Keep it simple, silly

Over the past 40 or 50 years, the amount of information in advertising has dropped significantly. We don’t have time to read long explanations. We already have to cope with up to 1500 advertising messages a day, so sitting and absorbing information has become a luxury few of us can afford – these days capturing people’s interests works on a different level.

So advertising has to get to the point. Quickly. Over the years, as information content in advertising has dropped, imagery has risen. The lines probably crossed over in the 70s. So the theory.

Almost right, were it not for some exceptions – decades ahead of their time. To prove the point let’s look at some 1970s car campaigns from Germany . Look at all that copy (the words/text)…

renault.jpg datsun.jpg


Nowadays car advertising is minimalistic (if it’s done properly – I could name some spectacular exceptions, but don’t want to upset anyone – for me they are an obvious case of a copywriter somewhere desperately trying to get a point across that 10 words won’t do).

But, contrary to the theory, even in the “old days” some advertisers were way ahead of their time.

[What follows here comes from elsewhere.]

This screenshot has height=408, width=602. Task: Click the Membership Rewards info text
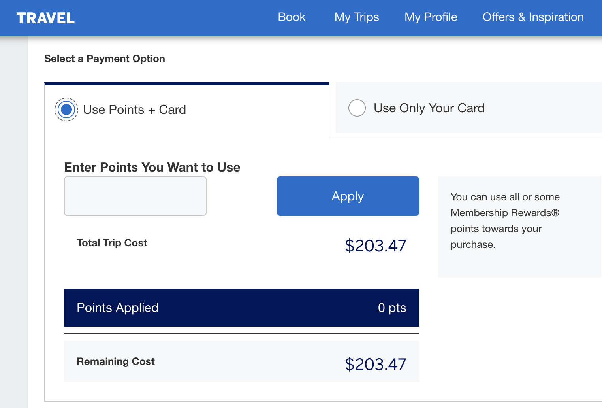[x=505, y=221]
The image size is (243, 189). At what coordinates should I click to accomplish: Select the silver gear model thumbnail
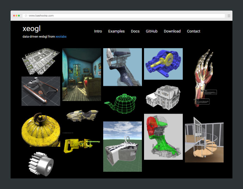coord(41,163)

One example: this famous campaign from the US which attracted so much acclaim, and still does. So simple. So succinct. Such a shame VW didn’t do this everywhere, and keep up the momentum from the States.

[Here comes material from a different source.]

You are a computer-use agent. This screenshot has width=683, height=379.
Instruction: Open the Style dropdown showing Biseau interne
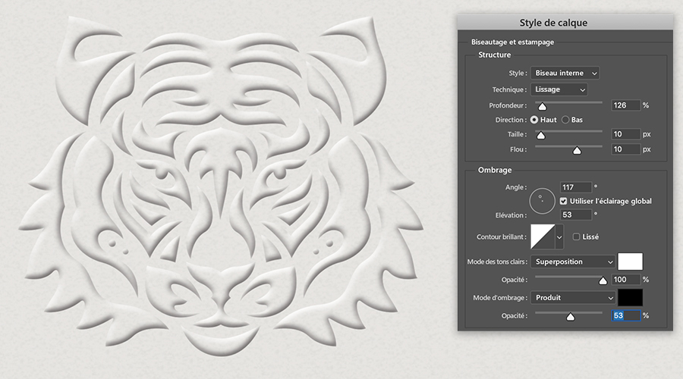(x=565, y=73)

If you ask me, this is the sort of advertising we see today. Simple image, fast message, backed up by a bit of copy. And the “Think Small” teaser really entices you to read on. 10 out of 10 for effective advertising.


By the way, I will venture to predict the future: as demographic change affects us all (the population is getting older), advertising content will rise again over the next 20-30 years. Generation X – the sceptical, post-hippy children that grew up during the candlelit winters of the oil-crisis, banged their heads to punk and 70s rebellion, and now shrug their shoulders to conspicuous consumption, big brands and marketing bullshit – will be woopies (well-off-older-persons) with the advertising wisdom to boot. They’ll expect a complete lists of reasons “why to buy”.

Re-enter lots of words. But rather than advertising lost in words, these will be more honest and much, much less waffly.